The study used 2006 medical expenditure figures to generate an equation that led to the 2010 estimates.  The study also looked at the percentage of each state’s total medical costs that were attributable to obesity.  They found that in 10 states that percentage exceeded 10%.

Former President Bill Clinton is one of the millions of Americans who has endured chronic struggles to control his weight.  Clinton was known for his love of burgers, barbecue and junk food.  He underwent quadruple bypass surgery in 2005 and then stent surgery in 2010.  Clinton then began a strict eating plan to improve his health and to lose weight prior to his daughter’s wedding in 2010.

Clinton has gone public with his diet.  He is not only following a vegetarian diet (no beef, poultry, fish or seafood) but states that he is following a vegan diet.  Vegans are vegetarians who also do not eat dairy products, eggs or honey.
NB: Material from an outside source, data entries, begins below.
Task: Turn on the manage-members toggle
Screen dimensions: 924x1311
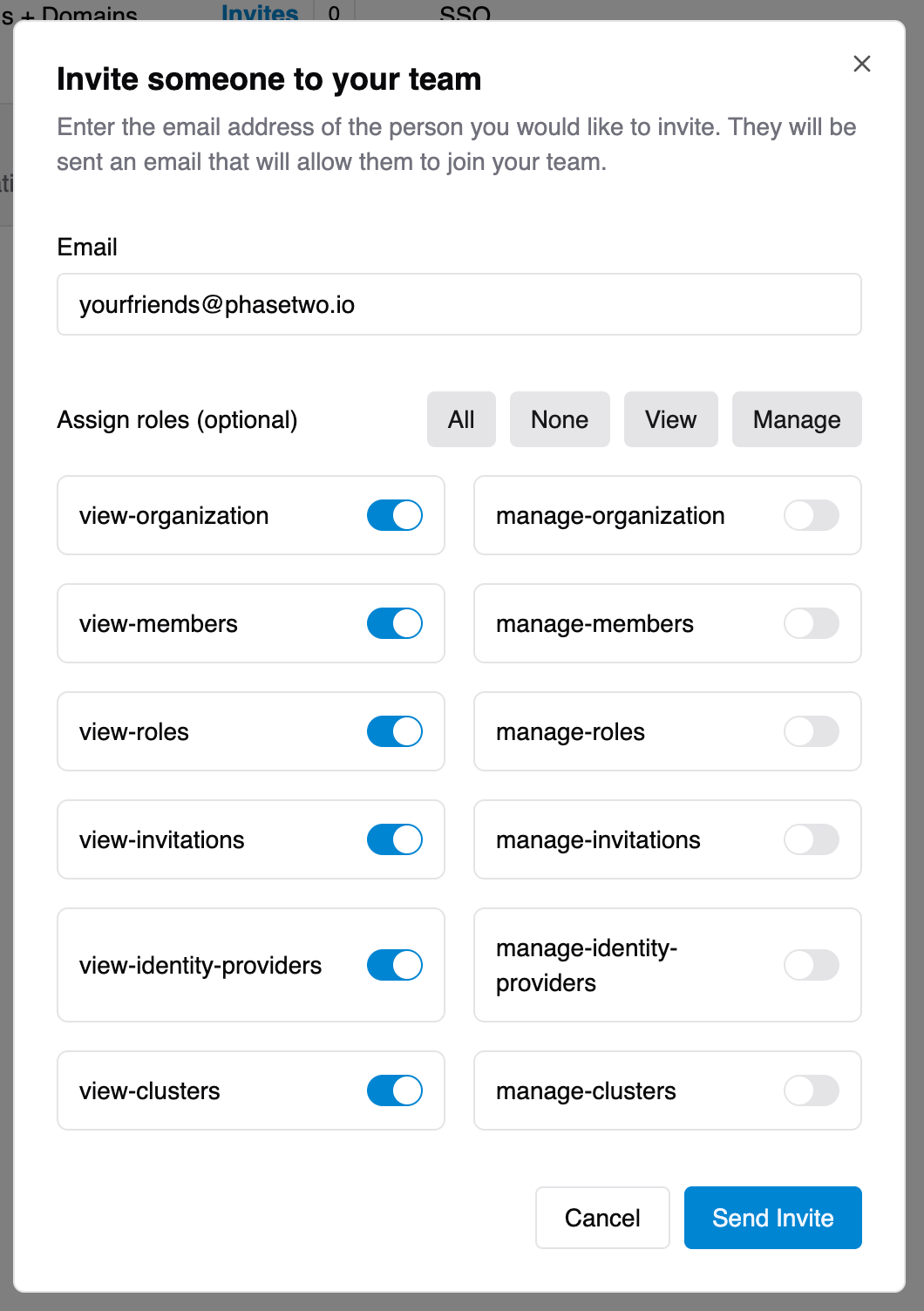Action: click(x=811, y=623)
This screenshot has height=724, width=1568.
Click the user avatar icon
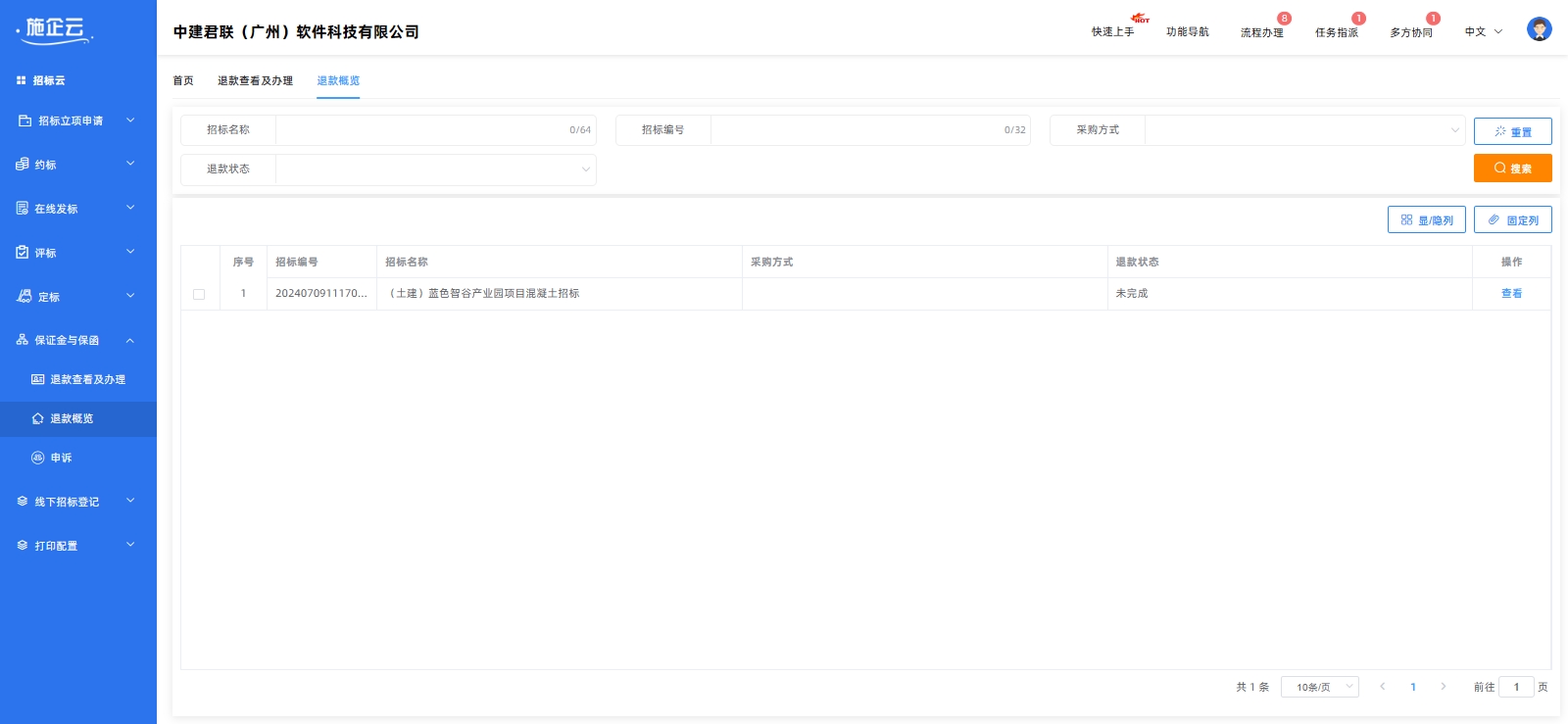[x=1539, y=29]
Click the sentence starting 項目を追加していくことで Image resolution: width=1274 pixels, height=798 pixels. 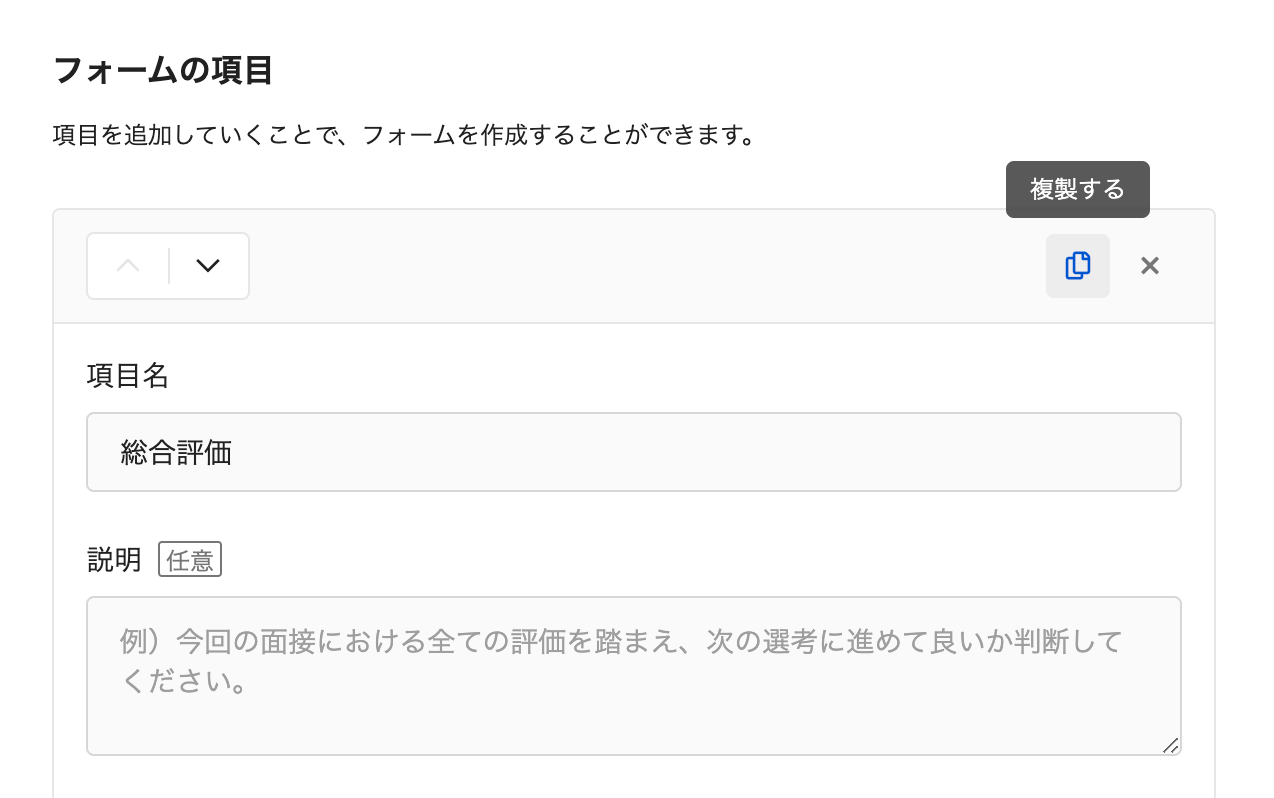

Clinton lost some 24 pounds prior to his daughter Chelsea’s wedding and has continued to lose weight.  He has continued to discuss his diet in the media and has publicized the health benefits of this type of diet.

The Vegetarian Resource Group states that 3% of American adults are vegetarians and 1% are full vegans.  The group claims that this percentage has doubled since 1994 and that an additional 22 million Americans are “vegetarian inclined”—meaning they support the vegetarian lifestyle although they occasionally eat chicken or fish.

Elizabeth Turner, Editor-in-Chief of The Vegetarian Times, says in an article in USA Today, “What the science shows is that people who are vegetarian have a lower risk of heart disease , especially colon cancer, and they tend to live longer.  They are also less likely to be overweight”.

After Clinton’s angioplasty and stents in 2010 he undertook moderate diet and lifestyle changes; but that several doctors told him this was not enough to keep heart disease from progressing.  He was told, however, that more intensive changes could actually reverse the disease.

The problem with a vegan diet of course is that it is very limited in variety and taste that many people simply get sick of it.  The point is that what works for Bill Clinton may not work for everyone; but the debate alone is beneficial.  There is absolutely no question that collectively Americans eat and exercise poorly and that our collective health and our economy are the worse for it.